Deferred Tax Liability=Taxable Temporary Differences×Enacted Statutory Tax Rate\textsf{Deferred Tax Liability} = \textsf{Taxable Temporary Differences} \times \textsf{Enacted Statutory Tax Rate}

Operationally:

  1. Identify each taxable temporary difference.
  2. Multiply by the rate expected to apply when it reverses.
  3. Aggregate, then split current vs. non-current based on expected reversal timing.

Under both ASC 740 (US GAAP) and IAS 12 (IFRS), companies must use enacted rates, not proposed legislation — which is why announced-but-not-enacted tax reform doesn't move DTL until signed into law.

What is the difference between DTL and Deferred Tax Assets (DTA)?

DTL and DTA are mirror images:

  • DTL = the company has paid less tax than its books say it should — so future tax bills will be higher.
  • DTA = the company has paid more tax than its books say it should — so future tax bills will be lower.

Both can exist on the same balance sheet across different jurisdictions. Companies offset DTAs against DTLs only within the same taxing authority (per ASC 740-10-45-6 / IAS 12.74). If a DTA's realization is uncertain, management records a valuation allowance that reduces the DTA — the size of this allowance is one of the most aggressive accounting estimates on the balance sheet and worth scrutinizing.

How do tax-rate changes affect DTL?

When statutory rates change (e.g., the 2017 US TCJA cut from 35 % → 21 %), every existing DTL is remeasured at the new rate. The mechanic:

  1. Rate cut → DTL falls → one-time credit to deferred tax expense → reported earnings spike.
  2. Rate hike → DTL rises → one-time charge to deferred tax expense → reported earnings drop.

Investors should strip these one-time remeasurements out of the run-rate ETR when modeling forward earnings. Read the rate-reconciliation footnote for the disclosed impact.

What does a large non-current DTL signal about a business?

A large non-current DTL is not automatically bad. It often signals:

  • Heavy capital investment with accelerated tax depreciation — common in GE, BA, and oil & gas issuers.
  • Recent M&A with intangible-asset write-ups — almost every acquisitive software company carries inherited DTLs.
  • High R&D capitalization under post-TCJA §174 — visible in GOOGL, META, and MSFT.

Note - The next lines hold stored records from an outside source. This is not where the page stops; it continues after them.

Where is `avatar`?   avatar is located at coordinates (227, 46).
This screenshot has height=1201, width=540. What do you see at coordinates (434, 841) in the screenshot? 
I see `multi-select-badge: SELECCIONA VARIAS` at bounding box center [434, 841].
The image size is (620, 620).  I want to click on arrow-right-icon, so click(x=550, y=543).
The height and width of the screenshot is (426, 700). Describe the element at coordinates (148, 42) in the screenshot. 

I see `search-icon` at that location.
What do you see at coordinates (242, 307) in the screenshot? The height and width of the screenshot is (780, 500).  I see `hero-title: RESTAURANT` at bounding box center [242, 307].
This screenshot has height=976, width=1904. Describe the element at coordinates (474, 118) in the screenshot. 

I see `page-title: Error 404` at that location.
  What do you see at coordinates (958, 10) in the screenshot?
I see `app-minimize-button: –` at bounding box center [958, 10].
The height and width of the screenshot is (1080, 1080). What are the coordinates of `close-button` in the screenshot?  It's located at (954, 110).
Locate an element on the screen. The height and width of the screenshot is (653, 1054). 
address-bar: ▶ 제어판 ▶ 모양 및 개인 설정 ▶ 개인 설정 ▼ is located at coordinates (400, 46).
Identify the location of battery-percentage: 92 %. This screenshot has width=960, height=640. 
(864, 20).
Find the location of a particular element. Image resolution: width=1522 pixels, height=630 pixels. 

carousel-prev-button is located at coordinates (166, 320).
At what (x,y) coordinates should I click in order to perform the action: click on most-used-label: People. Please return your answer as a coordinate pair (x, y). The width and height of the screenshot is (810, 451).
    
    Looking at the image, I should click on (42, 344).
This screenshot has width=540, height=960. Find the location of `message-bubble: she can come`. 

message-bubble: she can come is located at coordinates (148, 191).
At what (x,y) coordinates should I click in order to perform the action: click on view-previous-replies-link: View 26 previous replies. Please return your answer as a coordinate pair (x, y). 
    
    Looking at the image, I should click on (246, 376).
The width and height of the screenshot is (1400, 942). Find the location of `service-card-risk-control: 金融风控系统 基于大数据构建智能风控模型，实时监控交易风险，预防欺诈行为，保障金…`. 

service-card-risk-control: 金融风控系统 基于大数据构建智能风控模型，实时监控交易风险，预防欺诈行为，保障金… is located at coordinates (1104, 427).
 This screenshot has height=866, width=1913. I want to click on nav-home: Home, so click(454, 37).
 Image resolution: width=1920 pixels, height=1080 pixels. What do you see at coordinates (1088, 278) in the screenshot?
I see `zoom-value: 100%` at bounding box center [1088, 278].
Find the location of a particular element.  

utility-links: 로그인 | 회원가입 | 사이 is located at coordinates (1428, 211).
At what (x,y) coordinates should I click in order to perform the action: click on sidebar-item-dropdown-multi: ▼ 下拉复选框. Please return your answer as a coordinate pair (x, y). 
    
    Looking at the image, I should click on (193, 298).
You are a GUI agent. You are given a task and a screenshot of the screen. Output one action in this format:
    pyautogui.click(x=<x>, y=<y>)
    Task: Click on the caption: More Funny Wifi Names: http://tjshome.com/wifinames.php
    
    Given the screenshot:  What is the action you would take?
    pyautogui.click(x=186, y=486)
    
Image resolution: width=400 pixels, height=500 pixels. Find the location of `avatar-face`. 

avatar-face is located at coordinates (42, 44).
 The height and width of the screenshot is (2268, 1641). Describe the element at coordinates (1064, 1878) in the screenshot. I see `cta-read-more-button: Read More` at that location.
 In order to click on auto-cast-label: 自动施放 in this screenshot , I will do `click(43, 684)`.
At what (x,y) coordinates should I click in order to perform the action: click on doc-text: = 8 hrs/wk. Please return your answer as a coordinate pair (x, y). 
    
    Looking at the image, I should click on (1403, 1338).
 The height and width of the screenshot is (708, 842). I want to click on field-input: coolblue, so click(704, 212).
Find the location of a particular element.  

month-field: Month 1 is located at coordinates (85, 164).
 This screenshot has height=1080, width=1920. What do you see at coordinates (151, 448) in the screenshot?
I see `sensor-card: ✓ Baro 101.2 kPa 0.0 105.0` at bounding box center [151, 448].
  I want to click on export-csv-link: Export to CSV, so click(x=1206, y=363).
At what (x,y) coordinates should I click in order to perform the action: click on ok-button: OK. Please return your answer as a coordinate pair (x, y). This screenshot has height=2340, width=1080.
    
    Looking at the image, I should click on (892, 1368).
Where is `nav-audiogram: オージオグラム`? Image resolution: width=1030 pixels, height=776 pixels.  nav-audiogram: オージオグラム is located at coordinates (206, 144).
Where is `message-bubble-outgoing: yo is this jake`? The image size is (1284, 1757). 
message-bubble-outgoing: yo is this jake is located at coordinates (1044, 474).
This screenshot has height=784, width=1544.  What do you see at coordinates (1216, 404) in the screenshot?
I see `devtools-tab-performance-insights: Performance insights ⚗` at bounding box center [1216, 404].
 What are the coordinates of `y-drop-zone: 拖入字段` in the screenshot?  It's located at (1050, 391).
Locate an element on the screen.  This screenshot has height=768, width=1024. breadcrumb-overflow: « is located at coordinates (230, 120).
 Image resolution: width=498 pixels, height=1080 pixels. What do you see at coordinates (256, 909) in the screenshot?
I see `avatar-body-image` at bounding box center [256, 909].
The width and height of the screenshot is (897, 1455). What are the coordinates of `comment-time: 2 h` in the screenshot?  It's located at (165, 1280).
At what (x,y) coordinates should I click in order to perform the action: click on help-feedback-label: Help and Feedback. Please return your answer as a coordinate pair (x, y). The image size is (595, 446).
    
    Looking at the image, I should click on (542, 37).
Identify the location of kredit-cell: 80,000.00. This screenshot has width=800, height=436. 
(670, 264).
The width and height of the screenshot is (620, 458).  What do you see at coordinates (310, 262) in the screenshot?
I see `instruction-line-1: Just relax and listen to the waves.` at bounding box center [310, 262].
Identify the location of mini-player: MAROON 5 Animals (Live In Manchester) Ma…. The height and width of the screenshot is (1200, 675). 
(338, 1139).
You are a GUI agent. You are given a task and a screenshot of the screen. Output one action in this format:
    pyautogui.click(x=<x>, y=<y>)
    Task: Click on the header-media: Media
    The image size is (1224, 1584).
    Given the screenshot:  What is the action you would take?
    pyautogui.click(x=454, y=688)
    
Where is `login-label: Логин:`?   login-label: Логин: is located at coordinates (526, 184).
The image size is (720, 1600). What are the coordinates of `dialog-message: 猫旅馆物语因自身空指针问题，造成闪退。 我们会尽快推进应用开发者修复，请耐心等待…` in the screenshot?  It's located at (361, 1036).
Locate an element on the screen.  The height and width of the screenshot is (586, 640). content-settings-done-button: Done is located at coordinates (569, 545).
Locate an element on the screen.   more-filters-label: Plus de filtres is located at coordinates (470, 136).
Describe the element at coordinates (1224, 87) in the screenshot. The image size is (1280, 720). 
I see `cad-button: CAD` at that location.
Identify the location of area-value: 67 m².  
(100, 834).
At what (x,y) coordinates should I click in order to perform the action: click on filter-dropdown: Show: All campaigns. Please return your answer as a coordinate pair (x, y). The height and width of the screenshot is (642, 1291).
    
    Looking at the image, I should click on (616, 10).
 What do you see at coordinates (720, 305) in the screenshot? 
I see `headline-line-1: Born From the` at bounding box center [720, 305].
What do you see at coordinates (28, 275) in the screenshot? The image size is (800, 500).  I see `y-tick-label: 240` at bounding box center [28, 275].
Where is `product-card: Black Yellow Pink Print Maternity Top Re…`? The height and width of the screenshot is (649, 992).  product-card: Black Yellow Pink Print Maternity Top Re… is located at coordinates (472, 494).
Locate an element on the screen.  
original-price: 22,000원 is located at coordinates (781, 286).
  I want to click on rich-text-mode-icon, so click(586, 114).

The wrong reading is that DTL is "free debt." It is not — it has zero coupon, but it is contingent on the company continuing to generate taxable income. In a downturn, the timing of reversal can move quickly.

Additional considerations

  • Reconciliation and disclosure: Companies reconcile opening and closing balances of deferred tax liabilities in the notes. Read those drivers.
  • Rate changes: Tax-rate changes trigger remeasurement that hits earnings without affecting current cash.
  • Offsetting: DTLs and DTAs are offset only within the same taxing jurisdiction subject to recoverability conditions.
  • Indefinite-lived intangibles: DTLs on indefinite-lived intangibles do not reverse on a schedule — they only reverse on impairment or disposal.